2 - Não solicite múltiplos exames na avaliação inicial de pacientes com suspeita de doença tireoidiana. Solicite o Hormônio Tireoestimulante (TSH) e, se anormal, prossiga com avaliação adicional ou tratamento dependendo dos achados
A dosagem de TSH pode detectar doença tireoidiana subclínica em pacientes sem sintomas de disfunção tireoidiana. Uma dosagem de TSH dentro dos valores de referência exclui, na maioria dos casos, doença primária de Tireoide. Se a dosagem de TSH for anormal, confirmar o diagnóstico com avaliação de T4 Livre.

3 - Não realize triagem com CA-125 ou ultrassom, para câncer de ovário, em pacientes de baixo risco do sexo feminino
O CA-125 e o ultrassom em pacientes de baixo risco e assintomáticas, sem diagnóstico de câncer, não reduzem a mortalidade nestes pacientes. Resultados falso-positivos acarretam a realização de exames ou procedimentos desnecessários e possuem riscos de complicações.

4 - Não realize repetição de Carga Viral de Hepatite C em pacientes sem uso de terapia antiviral
Os exames de Hepatite C quantitativos de alta sensibilidade são apropriados para diagnóstico e são parte do acompanhamento da terapia antiviral. Em outras condições, o exame de Carga Viral não modifica o manejo clínico ou desfecho.

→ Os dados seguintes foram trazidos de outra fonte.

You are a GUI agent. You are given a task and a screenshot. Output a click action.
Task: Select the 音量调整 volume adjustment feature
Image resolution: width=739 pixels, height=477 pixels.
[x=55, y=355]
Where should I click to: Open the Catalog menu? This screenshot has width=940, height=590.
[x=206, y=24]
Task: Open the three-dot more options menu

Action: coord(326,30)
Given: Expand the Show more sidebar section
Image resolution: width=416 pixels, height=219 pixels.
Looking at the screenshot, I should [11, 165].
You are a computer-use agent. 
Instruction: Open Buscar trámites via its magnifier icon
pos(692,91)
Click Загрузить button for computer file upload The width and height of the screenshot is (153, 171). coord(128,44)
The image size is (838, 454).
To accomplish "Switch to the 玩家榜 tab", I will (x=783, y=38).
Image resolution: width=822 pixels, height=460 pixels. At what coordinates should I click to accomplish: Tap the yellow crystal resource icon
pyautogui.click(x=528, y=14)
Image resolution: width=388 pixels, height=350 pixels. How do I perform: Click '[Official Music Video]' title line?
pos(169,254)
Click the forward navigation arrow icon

5 - Não solicite teste genético para HFE para pacientes sem sobrecarga de ferro evidenciada ou sem histórico familiar de Hemocromatose Hereditária
A maioria dos casos de Hemocromatose Hereditária é devido à herança de mutações no gene HFE. Estas mutações são comuns em indivíduos de ancestralidade Europeia, entretanto apenas uma pequena proporção destes indivíduos desenvolve condições clínicas. Outros fatores genéticos e não genéticos contribuem para este desenvolvimento. A genotipagem do HFE deve ser realizada em pacientes com sobrecarga de Ferro (ex. Saturação de Transferrina > 45%) ou aqueles com história familiar de Hemocromatose Hereditária.